## [Brief]
Extract verbatim the part of the rows below that opens with the line containing "Show the 144 Likes list" and closes with the line containing "pyautogui.click(x=34, y=195)", including both of those lines.

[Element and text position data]
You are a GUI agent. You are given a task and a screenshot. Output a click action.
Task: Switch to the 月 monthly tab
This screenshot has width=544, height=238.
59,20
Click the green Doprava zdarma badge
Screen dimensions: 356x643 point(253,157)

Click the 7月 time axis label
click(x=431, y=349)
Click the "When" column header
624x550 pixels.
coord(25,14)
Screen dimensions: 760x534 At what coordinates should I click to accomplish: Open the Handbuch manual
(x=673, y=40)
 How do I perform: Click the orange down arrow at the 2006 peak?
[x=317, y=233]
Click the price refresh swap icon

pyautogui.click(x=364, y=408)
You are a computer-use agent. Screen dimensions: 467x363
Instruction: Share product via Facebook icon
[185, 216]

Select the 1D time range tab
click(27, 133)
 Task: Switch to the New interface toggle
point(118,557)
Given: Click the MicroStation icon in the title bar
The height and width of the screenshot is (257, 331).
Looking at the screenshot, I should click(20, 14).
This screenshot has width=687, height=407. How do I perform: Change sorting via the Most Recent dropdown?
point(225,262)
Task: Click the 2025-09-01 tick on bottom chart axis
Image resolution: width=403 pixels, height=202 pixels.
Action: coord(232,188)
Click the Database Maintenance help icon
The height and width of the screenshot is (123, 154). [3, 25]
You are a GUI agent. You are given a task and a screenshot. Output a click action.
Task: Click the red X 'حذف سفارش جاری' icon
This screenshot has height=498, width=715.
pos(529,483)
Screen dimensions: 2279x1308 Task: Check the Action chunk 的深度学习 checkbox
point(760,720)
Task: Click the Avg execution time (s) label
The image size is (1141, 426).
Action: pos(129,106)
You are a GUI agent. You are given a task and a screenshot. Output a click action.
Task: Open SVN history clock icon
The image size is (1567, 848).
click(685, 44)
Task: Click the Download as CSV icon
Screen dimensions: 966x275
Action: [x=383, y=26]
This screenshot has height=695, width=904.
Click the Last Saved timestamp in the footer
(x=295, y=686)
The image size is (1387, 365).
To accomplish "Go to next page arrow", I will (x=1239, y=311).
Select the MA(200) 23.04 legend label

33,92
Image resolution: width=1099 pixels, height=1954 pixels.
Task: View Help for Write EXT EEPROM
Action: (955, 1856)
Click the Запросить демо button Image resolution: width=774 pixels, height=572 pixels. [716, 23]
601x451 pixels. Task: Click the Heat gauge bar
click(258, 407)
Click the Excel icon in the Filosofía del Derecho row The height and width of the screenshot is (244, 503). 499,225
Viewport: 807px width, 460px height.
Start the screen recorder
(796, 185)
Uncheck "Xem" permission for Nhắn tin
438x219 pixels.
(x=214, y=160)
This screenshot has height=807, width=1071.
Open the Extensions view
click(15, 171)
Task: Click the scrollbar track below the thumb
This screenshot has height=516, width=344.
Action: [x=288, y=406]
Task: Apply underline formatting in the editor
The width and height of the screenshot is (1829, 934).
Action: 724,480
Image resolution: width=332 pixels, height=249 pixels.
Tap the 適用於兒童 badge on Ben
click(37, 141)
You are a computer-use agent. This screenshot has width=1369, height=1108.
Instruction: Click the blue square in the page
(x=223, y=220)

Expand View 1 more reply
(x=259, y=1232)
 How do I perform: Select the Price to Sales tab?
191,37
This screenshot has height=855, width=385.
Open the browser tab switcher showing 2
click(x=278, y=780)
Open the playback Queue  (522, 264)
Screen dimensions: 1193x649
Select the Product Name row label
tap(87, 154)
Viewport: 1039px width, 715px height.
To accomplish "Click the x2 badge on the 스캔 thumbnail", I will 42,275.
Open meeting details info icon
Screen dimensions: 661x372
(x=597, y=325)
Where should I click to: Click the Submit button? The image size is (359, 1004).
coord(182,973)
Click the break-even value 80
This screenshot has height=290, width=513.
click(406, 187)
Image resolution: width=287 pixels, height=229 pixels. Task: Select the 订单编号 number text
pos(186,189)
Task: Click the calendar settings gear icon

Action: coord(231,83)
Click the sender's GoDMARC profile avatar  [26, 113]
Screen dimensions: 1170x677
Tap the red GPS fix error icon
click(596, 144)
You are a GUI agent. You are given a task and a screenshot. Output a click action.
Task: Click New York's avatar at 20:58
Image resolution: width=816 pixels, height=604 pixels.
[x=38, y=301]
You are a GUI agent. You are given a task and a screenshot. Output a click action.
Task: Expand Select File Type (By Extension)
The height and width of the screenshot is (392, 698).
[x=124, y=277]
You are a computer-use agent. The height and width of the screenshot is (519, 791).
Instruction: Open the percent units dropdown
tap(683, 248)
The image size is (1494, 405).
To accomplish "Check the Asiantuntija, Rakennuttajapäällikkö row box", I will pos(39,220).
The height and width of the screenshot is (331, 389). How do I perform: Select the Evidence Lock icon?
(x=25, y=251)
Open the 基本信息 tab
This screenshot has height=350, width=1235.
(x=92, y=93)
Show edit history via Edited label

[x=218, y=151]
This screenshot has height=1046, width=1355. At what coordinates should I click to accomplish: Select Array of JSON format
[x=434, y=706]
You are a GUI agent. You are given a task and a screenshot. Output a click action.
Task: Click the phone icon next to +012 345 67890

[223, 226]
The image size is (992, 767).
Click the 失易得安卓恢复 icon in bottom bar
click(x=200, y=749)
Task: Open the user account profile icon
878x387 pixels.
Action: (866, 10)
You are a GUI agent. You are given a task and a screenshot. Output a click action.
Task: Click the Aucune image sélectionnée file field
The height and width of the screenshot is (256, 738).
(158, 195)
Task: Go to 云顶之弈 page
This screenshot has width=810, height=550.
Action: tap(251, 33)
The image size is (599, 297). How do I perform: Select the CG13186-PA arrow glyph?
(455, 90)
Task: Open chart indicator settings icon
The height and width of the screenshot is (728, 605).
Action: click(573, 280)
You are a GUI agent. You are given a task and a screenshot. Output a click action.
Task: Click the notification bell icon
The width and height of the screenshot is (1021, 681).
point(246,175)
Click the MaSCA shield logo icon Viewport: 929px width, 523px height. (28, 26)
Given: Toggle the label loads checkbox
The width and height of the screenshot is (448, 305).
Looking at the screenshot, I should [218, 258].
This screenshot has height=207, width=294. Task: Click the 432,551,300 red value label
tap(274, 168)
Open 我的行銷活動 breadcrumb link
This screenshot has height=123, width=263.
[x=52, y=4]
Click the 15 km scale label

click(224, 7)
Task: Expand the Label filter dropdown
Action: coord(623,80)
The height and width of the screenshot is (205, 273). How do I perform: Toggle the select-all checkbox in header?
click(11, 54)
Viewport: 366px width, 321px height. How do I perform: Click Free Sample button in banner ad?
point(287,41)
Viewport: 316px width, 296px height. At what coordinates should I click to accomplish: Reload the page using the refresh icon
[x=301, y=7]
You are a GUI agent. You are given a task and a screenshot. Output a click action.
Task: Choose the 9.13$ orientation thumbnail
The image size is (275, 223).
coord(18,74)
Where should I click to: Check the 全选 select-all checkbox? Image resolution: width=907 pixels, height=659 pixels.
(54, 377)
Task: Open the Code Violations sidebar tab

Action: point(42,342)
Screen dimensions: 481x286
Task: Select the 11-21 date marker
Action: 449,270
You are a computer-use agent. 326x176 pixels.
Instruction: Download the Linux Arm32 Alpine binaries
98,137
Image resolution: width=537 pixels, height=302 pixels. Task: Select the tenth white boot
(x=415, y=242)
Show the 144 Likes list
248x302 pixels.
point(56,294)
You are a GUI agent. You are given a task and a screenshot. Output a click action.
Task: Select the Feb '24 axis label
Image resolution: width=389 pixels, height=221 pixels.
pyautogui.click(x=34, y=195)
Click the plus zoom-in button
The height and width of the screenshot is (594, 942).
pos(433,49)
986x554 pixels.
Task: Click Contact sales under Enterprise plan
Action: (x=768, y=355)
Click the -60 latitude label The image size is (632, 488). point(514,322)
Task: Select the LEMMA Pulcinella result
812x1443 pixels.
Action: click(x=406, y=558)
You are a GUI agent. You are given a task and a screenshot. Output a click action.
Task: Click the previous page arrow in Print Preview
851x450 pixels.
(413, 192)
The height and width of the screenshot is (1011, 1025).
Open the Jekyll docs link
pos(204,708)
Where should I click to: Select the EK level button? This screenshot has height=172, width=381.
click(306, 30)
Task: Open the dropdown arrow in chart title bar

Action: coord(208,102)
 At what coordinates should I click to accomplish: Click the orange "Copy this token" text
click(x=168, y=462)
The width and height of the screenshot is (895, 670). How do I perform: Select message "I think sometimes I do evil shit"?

## [Result below]
Show the 144 Likes list
248x302 pixels.
point(56,294)
You are a GUI agent. You are given a task and a screenshot. Output a click action.
Task: Select the Feb '24 axis label
Image resolution: width=389 pixels, height=221 pixels.
pyautogui.click(x=34, y=195)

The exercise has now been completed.